TEXT SECTION |
Single by Sean Tizzle
- Released: February 23, 2013
- Recorded: 2013
- Genre: Afro pop
- Length: 3:54
- Label: Difference Entertainment
- Songwriter: Oluwaseun Oluwabamidele Morihanfen
- Producer: D'Tunes

Sean Tizzle singles chronology
|  | "Sho Lee" (2013) | "Boogie Down" (2013) |

= Sho Lee =

Single by Sean Tizzle

"Sho Lee" is a song by Nigerian recording artist Sean Tizzle. The song was produced by Nigerian producer D'Tunes and it was nominated for Song of the Year. D'Tunes won Producer of the Year at The Headies 2013 for the single.

==Live performances==
Sean Tizzle performed "Sho Lee" on stage at the Indigo2 during the Cokobar Music Festival.

THE EXERCISE |
Render into Spanish the following sentence from the text about the song "Sho Lee": "Sean Tizzle performed 'Sho Lee' on stage at the Indigo2 during the Cokobar Music Festival."

DATASET CONTENT |
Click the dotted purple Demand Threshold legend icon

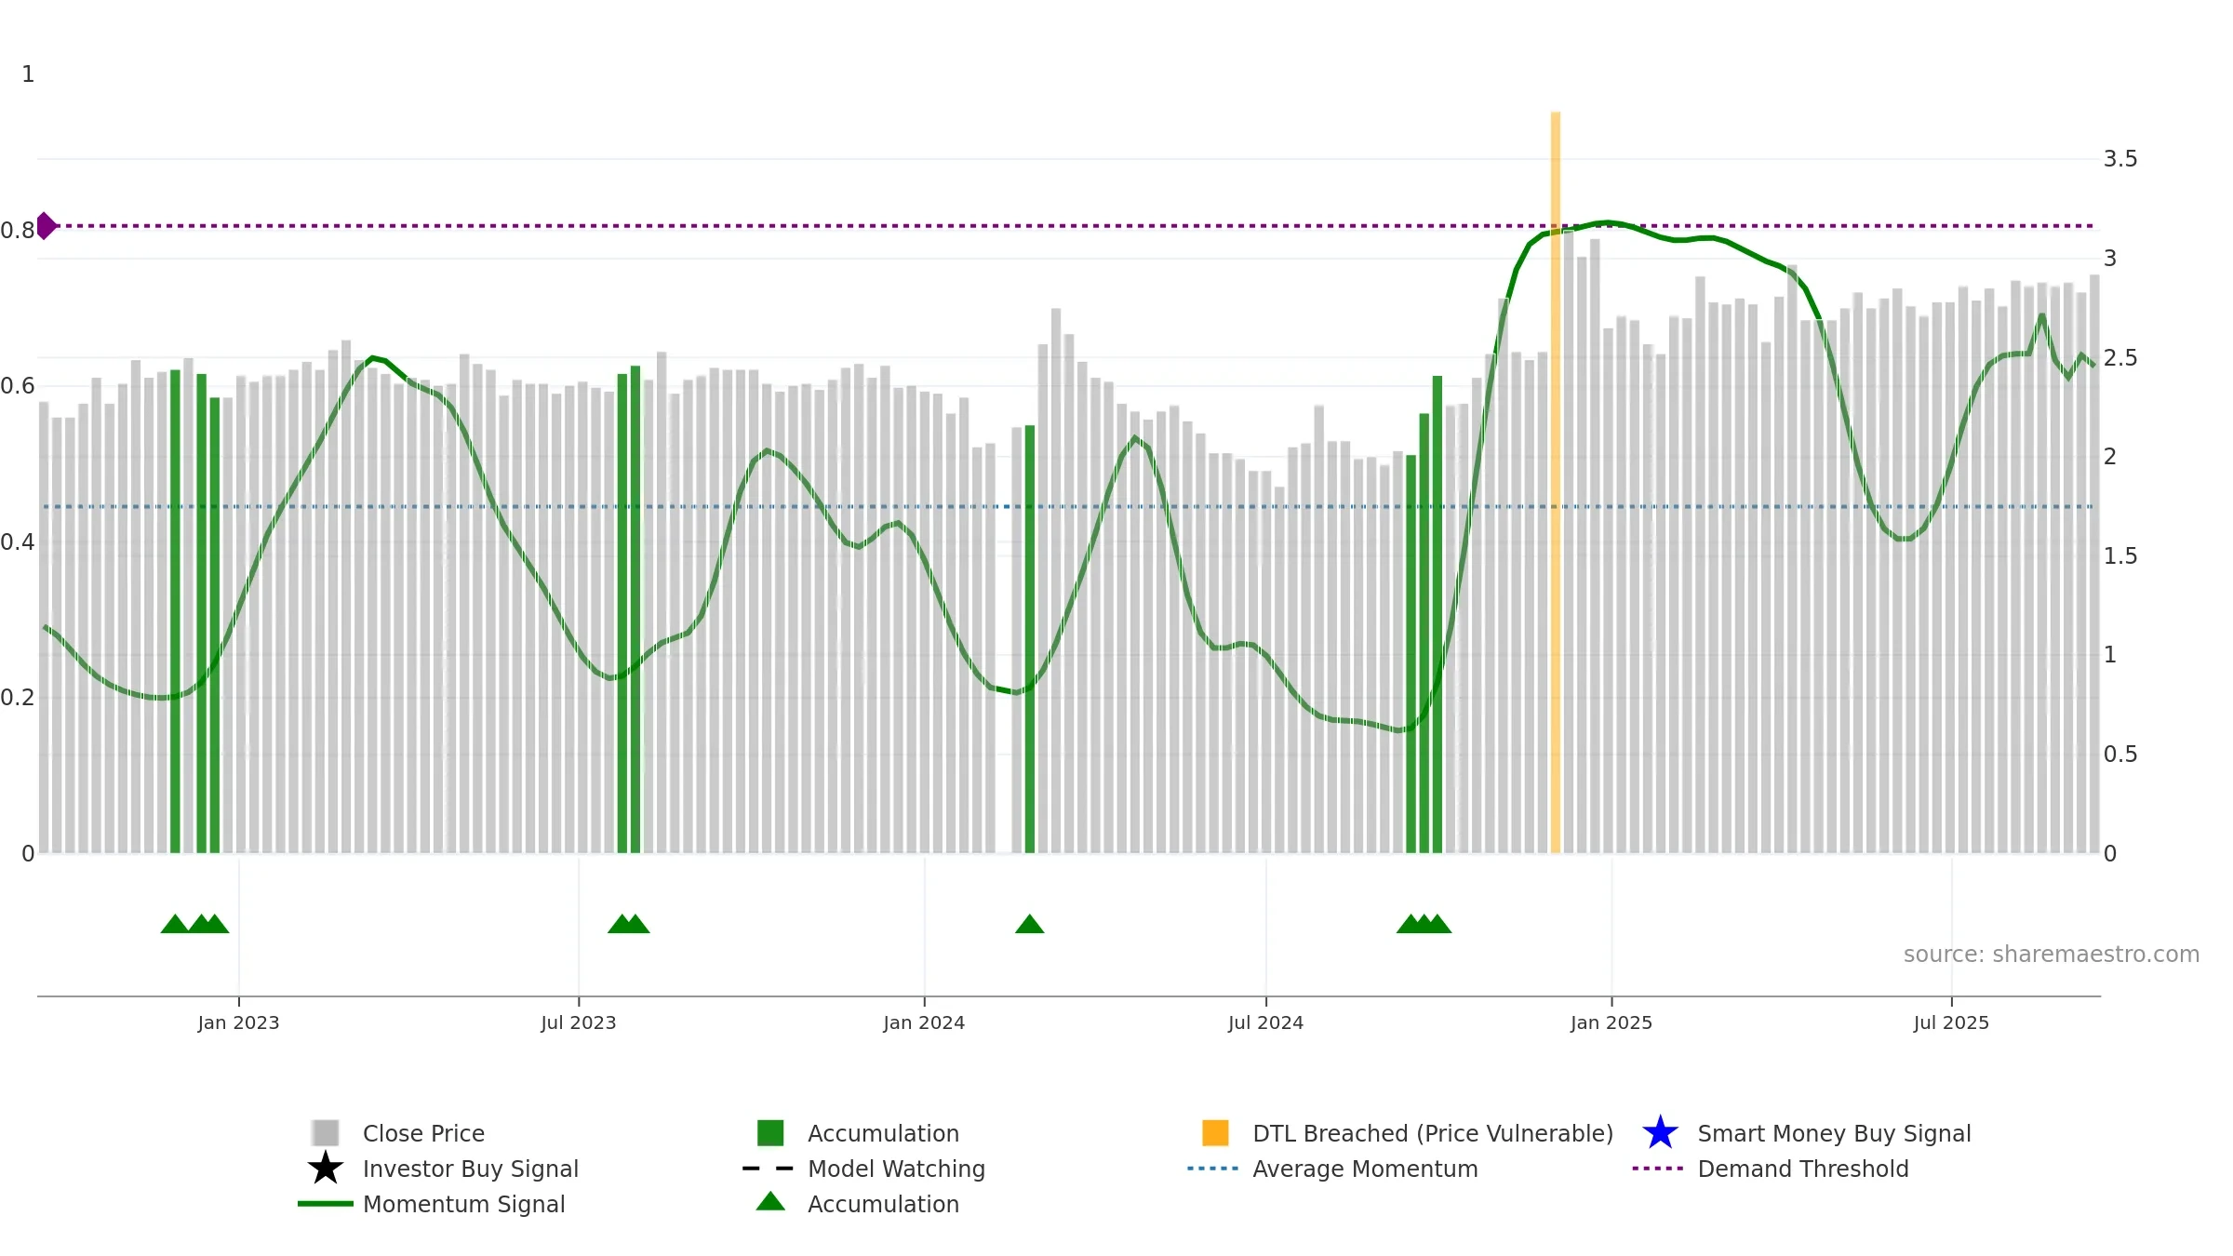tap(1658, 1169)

* * *

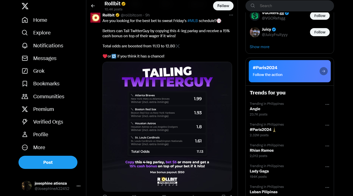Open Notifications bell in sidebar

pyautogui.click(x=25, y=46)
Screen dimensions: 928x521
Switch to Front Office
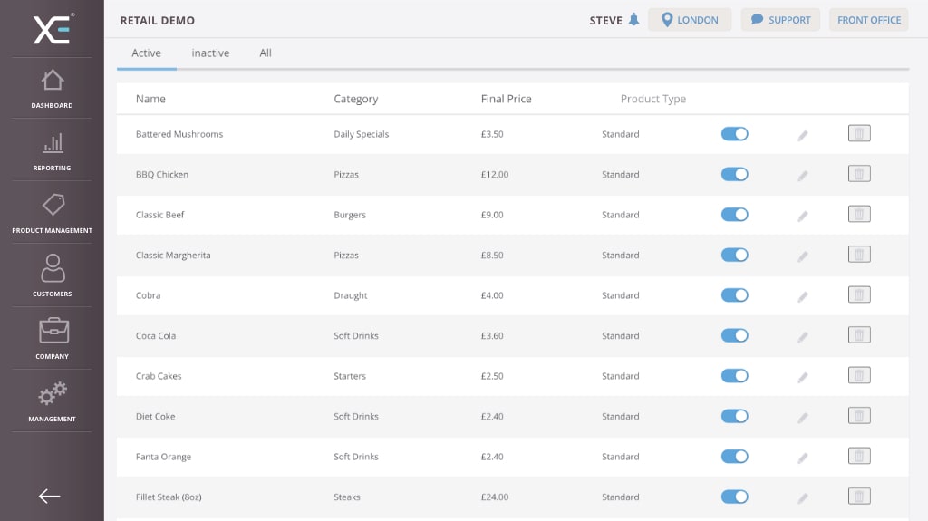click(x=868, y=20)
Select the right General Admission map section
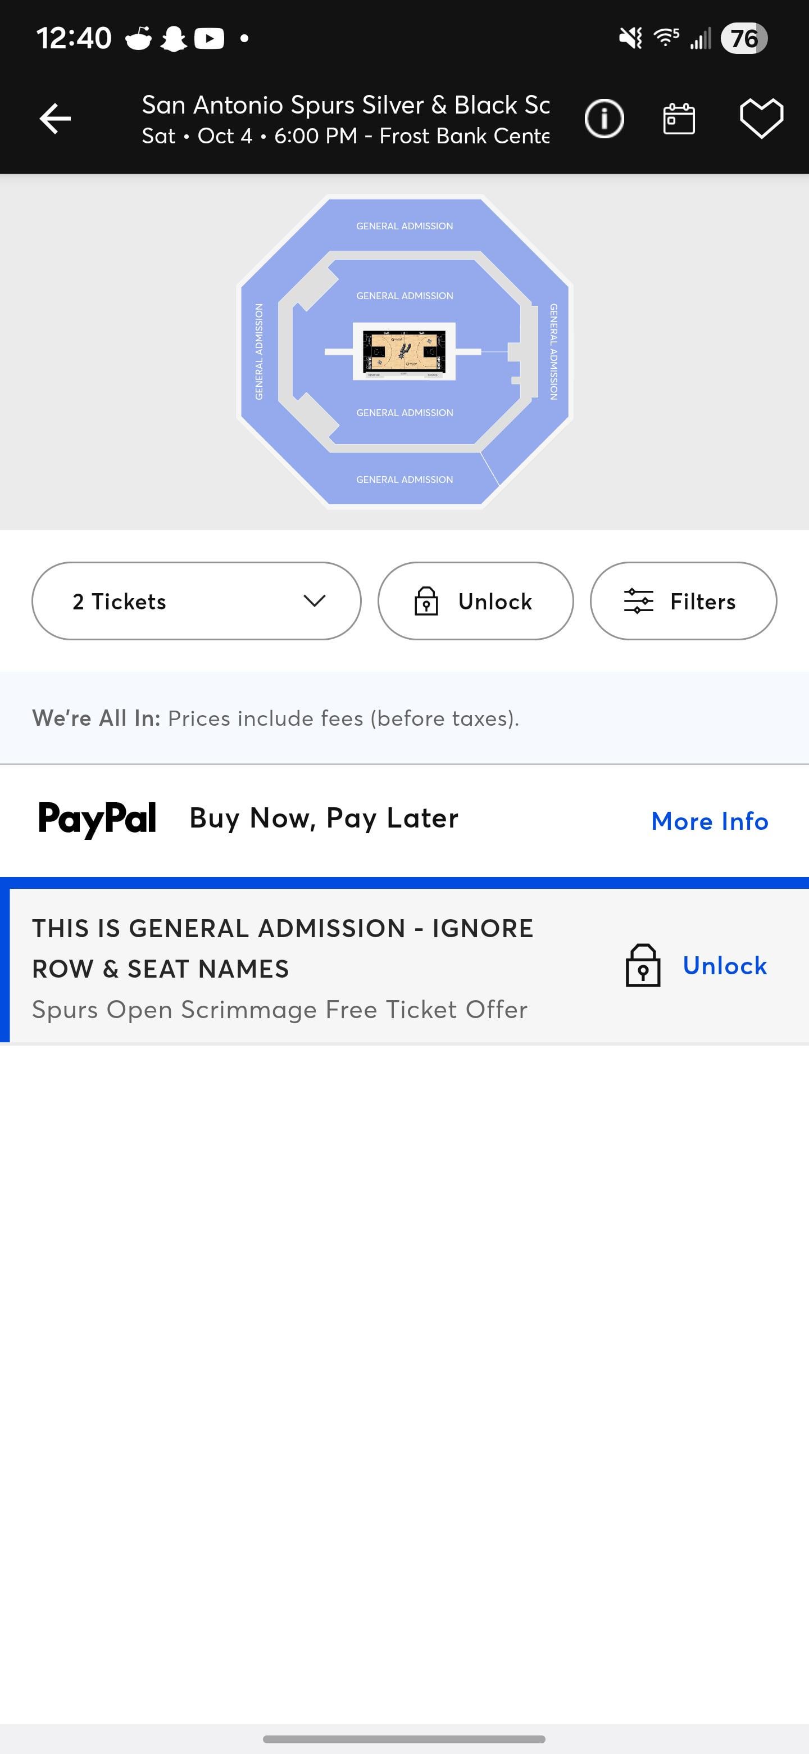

ANSWER TO THIS PROBLEM |
Sean Tizzle interpretó "Sho Lee" en el escenario del Indigo2 durante el Cokobar Music Festival.